Furthermore we want to get #168 done before going to mainnet, because at that point users will be using our system, and we don't want to get stuck on legacy RSA.

[CMCDragonkai]

@tegefaulkes @emmacasolin

[tegefaulkes]

It's possible to override the number of workers that the generateKeyPair src/keys/utils.ts:64 uses. We can provide workers: 1 as part of the options.

[CMCDragonkai]

The node-forge has its own workers implementation it doesn't actually use WorkerManager. We are looking into refactoring WorkerManager with respect to the Queue and Scheduler implementation in #329. And replacing the crypto is important for our (second, our first one was back in around Jan - Mar 2021 which failed) beta launch, because we want users to be using #168.

So this is good opportunity to take advantage of some intersectionality between crypto, workers, and task abstraction.

[CMCDragonkai]

Note that 16.17 has proper support for ed25519:

Current latest 22.05 is still 16.16.

Will require going to unstable if we want 16.17's version of ed25519.

[CMCDragonkai]

The commit that introduced 16.17 into nodejs is 6e2536f1b09863e984f0479ea4b162e4fe86493d.

To use it, one must use nodejs-16_x as nodejs will be 18.9.0 which may have some major differences.

I'm going to try the latest master commit and see how we go. This will impact all of the nix-derived dependencies.

[CMCDragonkai]

There is 7 points remaining for this epic (since they had work done already).

• Replace node-forge RSA Keypair With ed25519/x25519 Keypair #168 - 2 points
• Password decrypt the --root-key-file #433 - 1 point
• Slice out KeyManager into 2 parts: KeyRing, CertificateManager #472 - 4 points

[CMCDragonkai]

The benchmark results in #446 means that we do need webcrypto and due to iOS issues, we cannot use wasm. So we have moved to libsodium instead, and the benchmarks show that libsodium is 10x to 50x faster than webcrypto.

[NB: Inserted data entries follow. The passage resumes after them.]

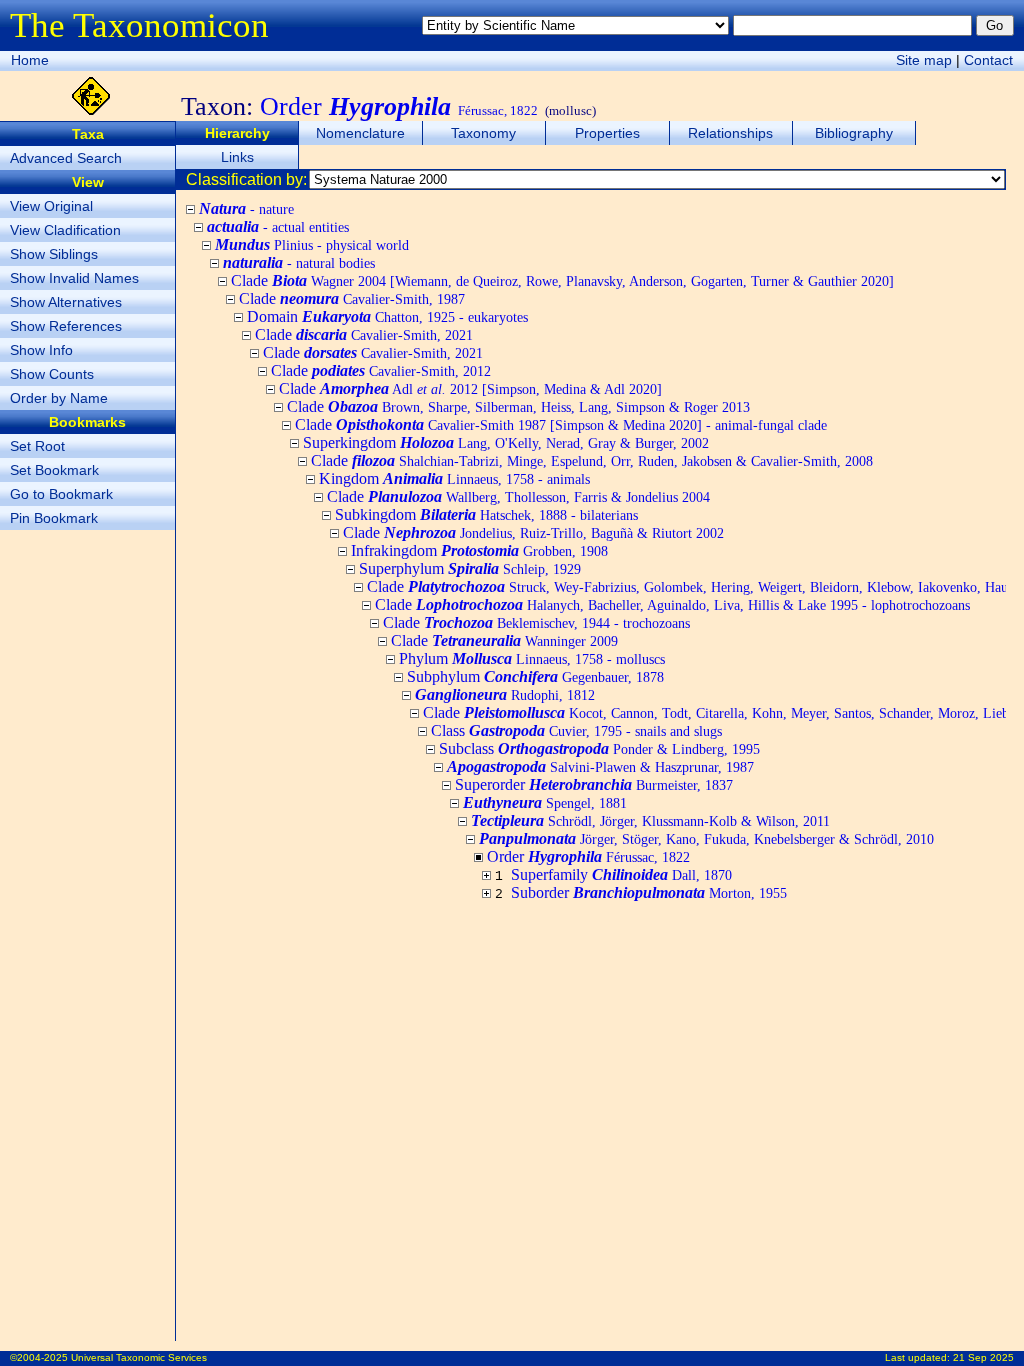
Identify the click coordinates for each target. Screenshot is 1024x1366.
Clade (562, 280)
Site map (924, 60)
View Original (51, 206)
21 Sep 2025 (983, 1357)
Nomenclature (360, 133)
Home (30, 60)
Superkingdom (506, 442)
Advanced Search (66, 158)
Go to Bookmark (61, 494)
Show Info (41, 350)
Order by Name (59, 398)
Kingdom (454, 478)
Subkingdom (486, 514)
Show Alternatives (66, 302)
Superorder (594, 784)
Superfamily (621, 874)
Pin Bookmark (54, 518)
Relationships (730, 133)
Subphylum (535, 676)
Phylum (532, 658)
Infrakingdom (479, 550)
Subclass (599, 748)
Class (576, 730)
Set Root (37, 446)
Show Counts (52, 374)
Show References (66, 326)
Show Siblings (54, 254)
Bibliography (854, 133)
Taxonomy (483, 133)
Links (237, 157)
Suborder (649, 892)
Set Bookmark (54, 470)
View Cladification (65, 230)
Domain (387, 316)
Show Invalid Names (74, 278)
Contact (988, 60)
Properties (607, 133)
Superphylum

We are also going with native Buffer, and future usage will just use the Buffer polyfill.

There remains 2 uses of webcrypto:

1. bip39 recovery code
2. x509 signing

The first can be replaced with our own KDF mechanism. In that sense, we would no longer use bip39.

The second is a bit more difficult, it may be easier to create a webcrypto shim backed off libsodium and only for ed25519 signing.